[DATA TO USE]:
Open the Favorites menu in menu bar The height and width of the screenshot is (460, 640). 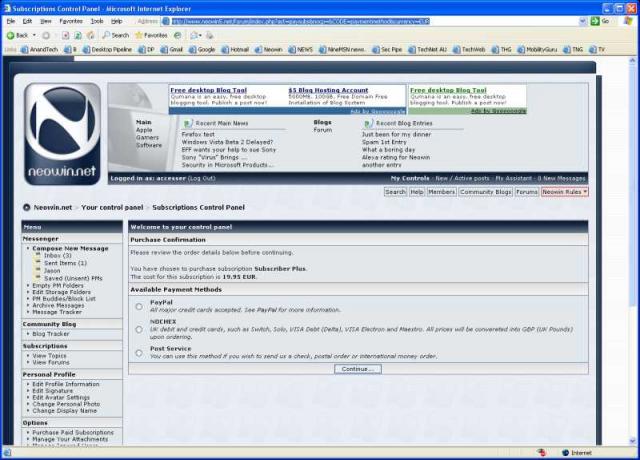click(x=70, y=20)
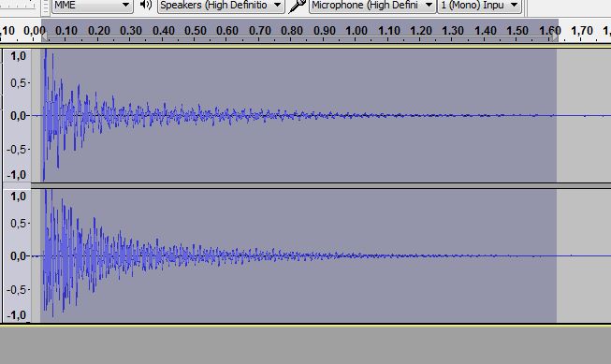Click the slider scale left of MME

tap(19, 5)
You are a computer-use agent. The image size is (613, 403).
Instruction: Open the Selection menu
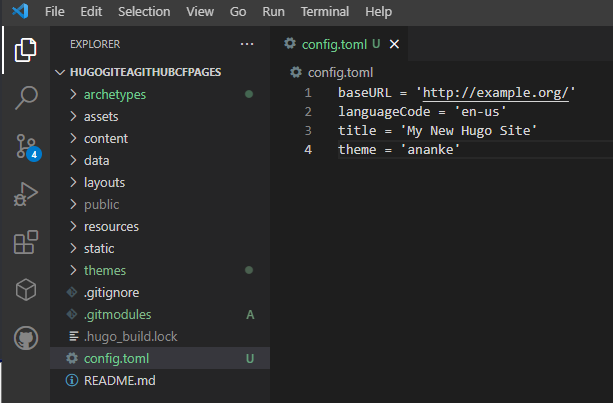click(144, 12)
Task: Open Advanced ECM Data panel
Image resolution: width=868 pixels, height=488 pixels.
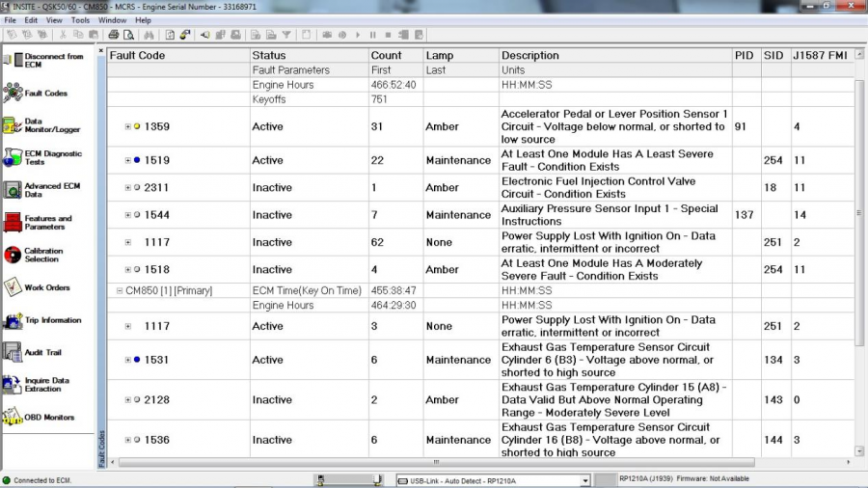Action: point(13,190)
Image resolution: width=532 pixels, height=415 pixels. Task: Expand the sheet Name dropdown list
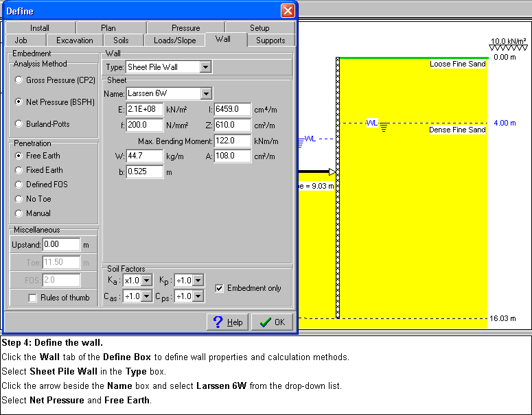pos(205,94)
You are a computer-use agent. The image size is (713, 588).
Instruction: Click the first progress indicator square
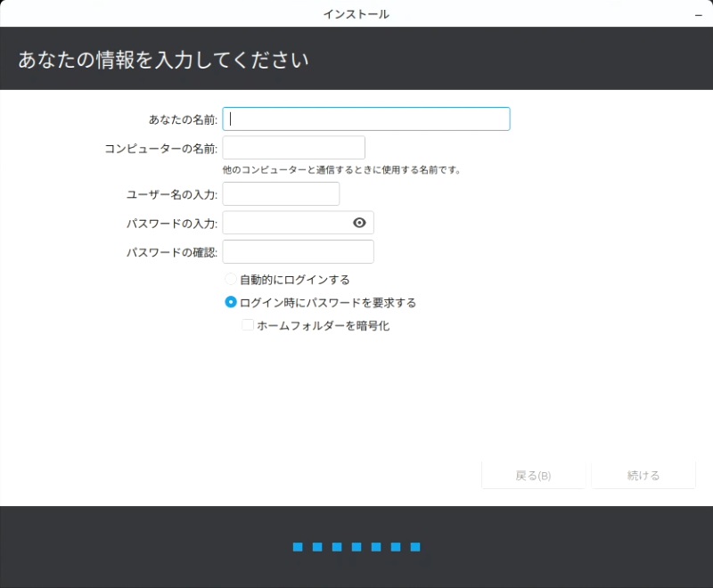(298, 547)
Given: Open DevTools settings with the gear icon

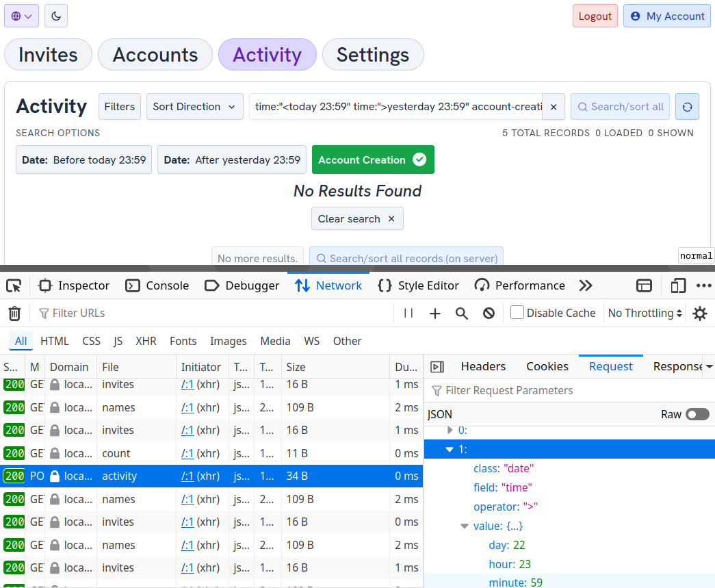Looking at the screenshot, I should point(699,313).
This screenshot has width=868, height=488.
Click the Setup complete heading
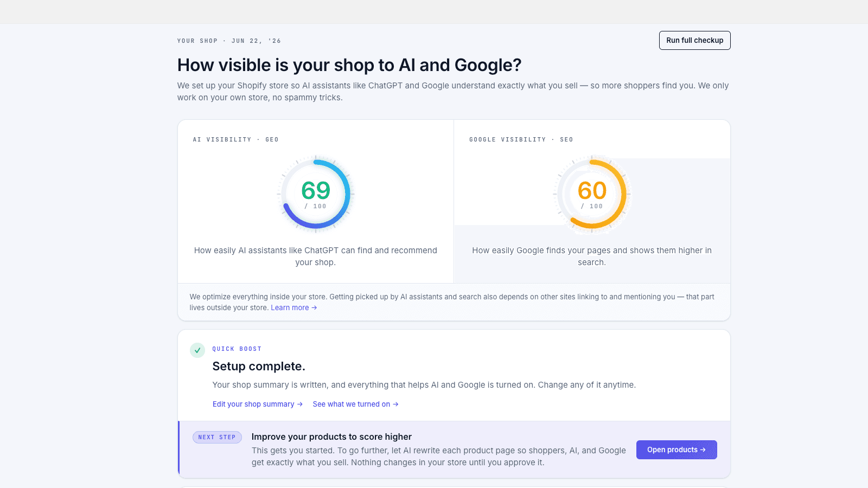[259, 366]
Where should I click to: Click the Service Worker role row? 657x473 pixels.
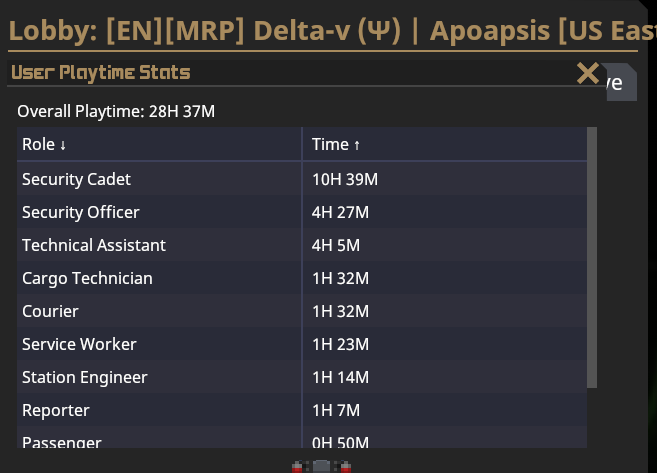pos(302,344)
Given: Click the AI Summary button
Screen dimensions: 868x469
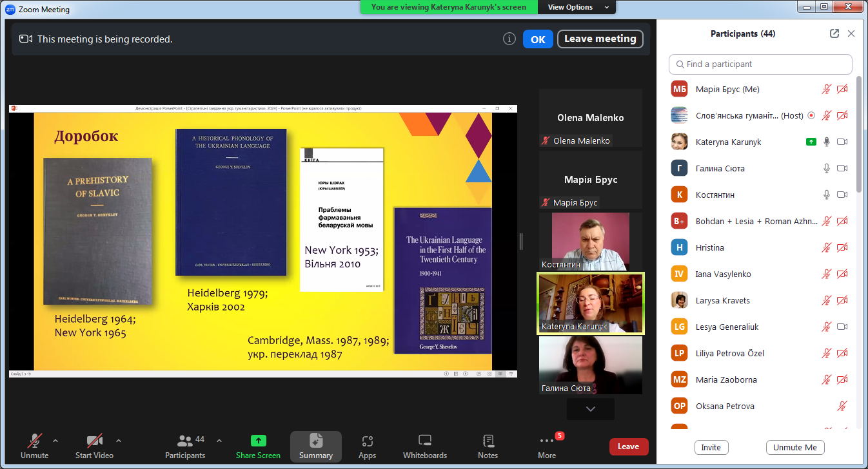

[ACTIVITY]:
When you reach the line that contains "You are a computer-use agent. The image size is (713, 588)." in the records above, copy it and every line after it exactly through the last one, leaving out the pictures.

[EXERCISE ANSWER]:
You are a computer-use agent. The image size is (713, 588).
Instruction: Click the first progress indicator square
(298, 547)
Given: Open DevTools settings with the gear icon

Looking at the screenshot, I should point(699,313).
This screenshot has width=868, height=488.
Click the Setup complete heading
[259, 366]
Where should I click to: Click the Service Worker role row? 657x473 pixels.
pos(302,344)
Given: Click the AI Summary button
Screen dimensions: 868x469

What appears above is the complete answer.